• **USING THE INFORMATION**:
A – In the biography of Louis-Pierre Anquetil, switch "numerous" to "many" and reproduce everything from "He is said to" down to "6 September 1808.".
B – Condense the paragraph of the Anquetil biography that begins "At the beginning of the French Revolution" into a bulleted list that keeps its main facts.

• **PASSAGE PROVIDED**:
------

Louis-Pierre Anquetil (21 February 1723 – 6 September 1808) was a French historian.

==Biography==
He was born in Paris on 21 February 1723. In 1741, he joined the religious community of the Génofévains, where he took holy orders and became professor of theology and literature. Later, he became rector of the seminary at Reims, where he published the 3-volume "Civil and Political History of Reims" (Histoire civile et politique de Reims), in 1756 and 1757. In 1759, he was appointed prior of the abbey de la Roe in Anjou; shortly thereafter he became director of the college of Senlis. While there, he composed a history of France in the 16th and 17th centuries (Esprit de la Ligue, ou histoire politique des troubles de France pendant les XVI^{e} et XVII^{e} siècles) published in 1767. The year before, he had obtained the curacy or priory of Chateau-Renard near Montargis. He also became a member of the Académie des Inscriptions et Belles-Lettres.

At the beginning of the French Revolution, he moved to the curacy of La Villette near Paris but, during the Reign of Terror, he was imprisoned at St-Lazare. While there, he began his summary of world history (Précis de l'histoire universelle), afterwards published in nine volumes. On the establishment of the National Institute, he was elected as a 2nd-class member of the Academy of Moral and Political Science. He was also employed by the French Ministry of Foreign Affairs, an experience which informed his treatment of the last three kings of the Ancient Regime (Motifs des guerres et des traités de paix sous Louis XIV, Louis XV, Louis XVI).

He is said to have been asked by Napoleon to write his 14-volume "History of France" (Histoire de France, 1805). Augustin Thierry criticized the work as "cold and colourless", and mentioned that Anquetil compared unfavorably to other noted French historians. The work was compiled at second or third hand and censurable in many respects but went through numerous editions and made Anquetil famous. It was continued by Adolphe Bouillet in 6 more volumes. He died on 6 September 1808.

His younger brother Abraham was a famous orientalist.

------

[Source records]
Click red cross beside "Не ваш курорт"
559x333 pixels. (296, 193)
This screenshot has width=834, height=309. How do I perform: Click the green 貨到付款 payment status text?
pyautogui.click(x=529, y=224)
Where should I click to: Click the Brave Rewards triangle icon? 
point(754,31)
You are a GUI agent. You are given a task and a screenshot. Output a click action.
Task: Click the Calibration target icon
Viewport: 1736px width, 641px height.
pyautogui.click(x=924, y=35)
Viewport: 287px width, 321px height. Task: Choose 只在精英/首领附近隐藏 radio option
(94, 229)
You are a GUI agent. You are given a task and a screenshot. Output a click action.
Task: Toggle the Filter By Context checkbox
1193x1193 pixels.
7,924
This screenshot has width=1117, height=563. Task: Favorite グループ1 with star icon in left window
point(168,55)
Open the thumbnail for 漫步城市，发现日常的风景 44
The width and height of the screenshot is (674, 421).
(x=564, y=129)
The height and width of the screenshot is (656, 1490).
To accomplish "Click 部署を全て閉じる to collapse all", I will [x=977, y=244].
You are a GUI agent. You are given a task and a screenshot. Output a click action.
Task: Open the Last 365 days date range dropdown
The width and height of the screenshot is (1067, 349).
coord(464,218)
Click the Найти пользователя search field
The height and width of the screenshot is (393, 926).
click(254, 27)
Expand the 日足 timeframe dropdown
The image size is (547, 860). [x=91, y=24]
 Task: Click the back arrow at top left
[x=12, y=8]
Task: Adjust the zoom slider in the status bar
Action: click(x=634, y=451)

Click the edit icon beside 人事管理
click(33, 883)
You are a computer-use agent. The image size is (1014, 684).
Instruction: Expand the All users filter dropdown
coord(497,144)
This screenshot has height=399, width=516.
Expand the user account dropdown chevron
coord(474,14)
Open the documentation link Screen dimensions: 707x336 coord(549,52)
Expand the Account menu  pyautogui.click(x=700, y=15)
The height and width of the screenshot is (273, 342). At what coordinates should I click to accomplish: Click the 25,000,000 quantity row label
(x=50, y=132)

------

• **WRITTEN ANSWERS**:
A –
He is said to have been asked by Napoleon to write his 14-volume "History of France" (Histoire de France, 1805). Augustin Thierry criticized the work as "cold and colourless", and mentioned that Anquetil compared unfavorably to other noted French historians. The work was compiled at second or third hand and censurable in many respects but went through many editions and made Anquetil famous. It was continued by Adolphe Bouillet in 6 more volumes. He died on 6 September 1808.

B –
- Moved to the curacy of La Villette near Paris at the start of the French Revolution
- Imprisoned at St-Lazare during the Reign of Terror
- Began his summary of world history (Précis de l'histoire universelle) there, later published in nine volumes
- Elected a 2nd-class member of the Academy of Moral and Political Science when the National Institute was established
- Employed by the French Ministry of Foreign Affairs, which informed his work on Louis XIV, Louis XV and Louis XVI (Motifs des guerres et des traités de paix sous Louis XIV, Louis XV, Louis XVI)